§ **Excerpt to read**:
......

Re: A different metric for scheduler optimisation

From: Davide Libenzi (dlibenzi@maticad.it)
Date: Sun Jan 30 2000 - 09:33:48 EST


On Sun, 30 Jan 2000, Steve Underwood wrote:
> > We can stay here speaking about my hypothesise for a while, You showing me an
> > app that confirm Your hypothesise and me one that confirm the mine.
> > I've included the word "probability" meaning that can exist app types that get
> > off my hypothesise.
> > Anyway consider the faster switching app that I know ( this can be an FTP
> > server for example ):
> >
> > char buffer[N];
> >
> > for(;;)
> > {
> > read(infd, buffer, N);
> > write(outfd, buffer, N);
> > }
> >
> > for N = 1 this app "can switch very fast" and touch very few bytes, and this
> > seems to confirm my hypothesise.
>
> This is a very artificial, and seriously inefficient, example. When you said fast
> switching, I assumed your intention was fast _real_ application switching. Can we
> forget the silly benchmark-like examples, and talk about real applications? The
> design of some of those is pretty bad (Well, that may often be unfair. Some
> applications have been around, with minimal maintenance, for 30 years, and their
> design is just no longer inappropriate for a modern machine).

This is only an example to prove that if an app perform fast switch there is a
higher probability that it touchs few data, and when I say touch I don't mean
only "for(i=0;i<N;i++) touch(data[i]);" but I mean also include I/O operations.
If You fast switch imply that You have a small "time footprint", but to have a
small time footprint You must either load / store few byte or have on both sides
very fast devices.
This does not mean that is always in that way, but, as I've specified in the
previous message, there are a prominent probability.

> > What if N = 1000000 ?
> > If N = 1000000 it flush out every single bit of cache, but ..., but can this app
> > switch very fast ?
> > What is the "time footprint" of this app ?
> > The time footprint of this app can be defined as the average time taken by the
> > instruction pointer ( EIP for Intel ) to reach the same value.
> > The pattern of this app is :
> > RCW
> > R = read
> > C = compute ( 0 )
> > R = write
> > and the entire pattern must be used to define the time footprint.
> > A necessary condition to make a app switch fast, not one time but continuosly,
> > is to have a low time footprint that this app don't have ( for that N ).
> > And the time footprint of this app is inverse proportional to the average speed
> > of devices used to transfer the data.
> > More if You spawn M copies of this app, the switching rate is upper limited by
> > the lower throwput of the used devices.
>
> What types of device are we talking about here? Disk, networking, etc. will behave
> differently. You won't get 1MB when you read 1MB from a TCP source, for example. I
> think for most real world I/O what I said still holds. Again, you are talking about
> something artificial.

......

§ **Collected data**:
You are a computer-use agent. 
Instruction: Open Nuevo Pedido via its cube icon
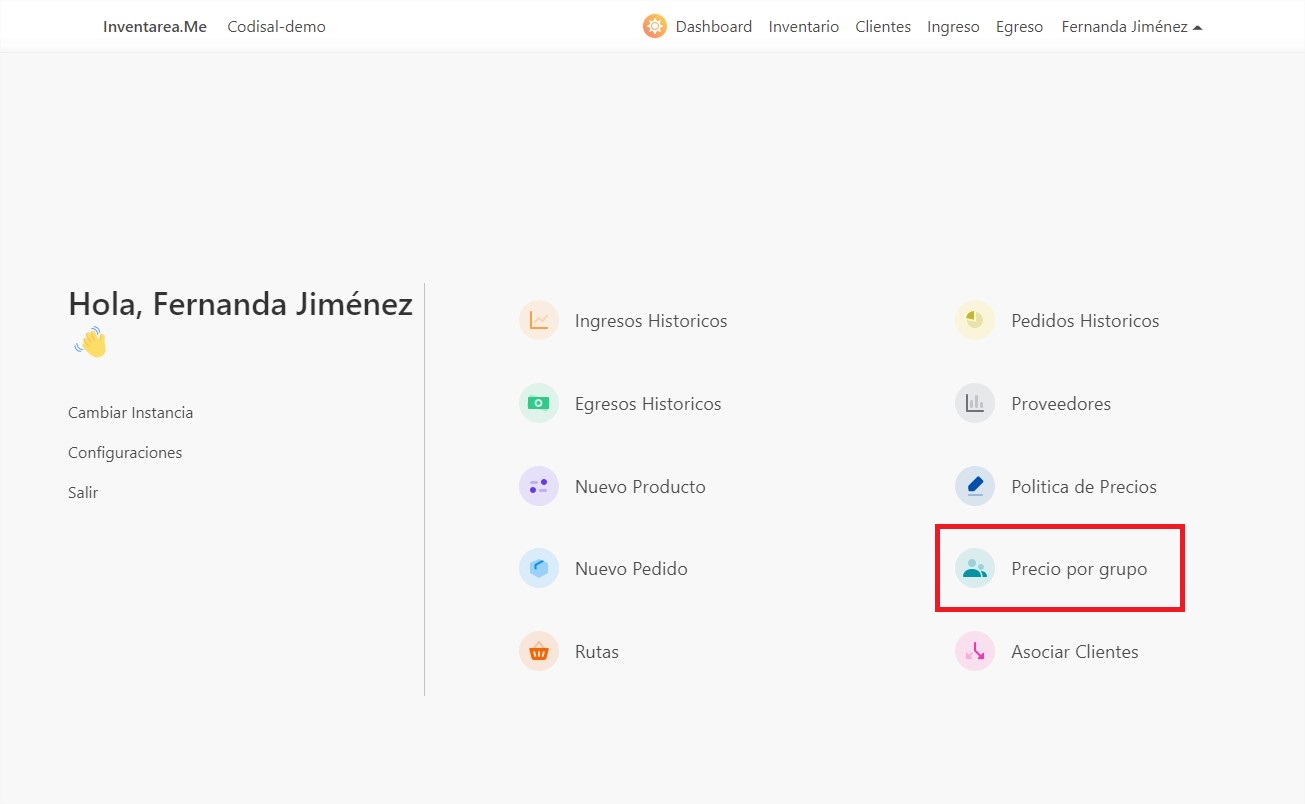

......

§ **Requirement A**: Transcribe the stretch of the scheduler message from "This is only" through "very fast ?".
§ **Requirement B**: According to the scheduler message, how can the time footprint of an app be defined?
The data has no connection to the scheduler message.

§ **Written reply A**:
This is only an example to prove that if an app perform fast switch there is a
higher probability that it touchs few data, and when I say touch I don't mean
only "for(i=0;i<N;i++) touch(data[i]);" but I mean also include I/O operations.
If You fast switch imply that You have a small "time footprint", but to have a
small time footprint You must either load / store few byte or have on both sides
very fast devices.
This does not mean that is always in that way, but, as I've specified in the
previous message, there are a prominent probability.

> > What if N = 1000000 ?
> > If N = 1000000 it flush out every single bit of cache, but ..., but can this app
> > switch very fast ?

§ **Written reply B**: It can be defined as the average time taken by the instruction pointer (EIP for Intel) to reach the same value.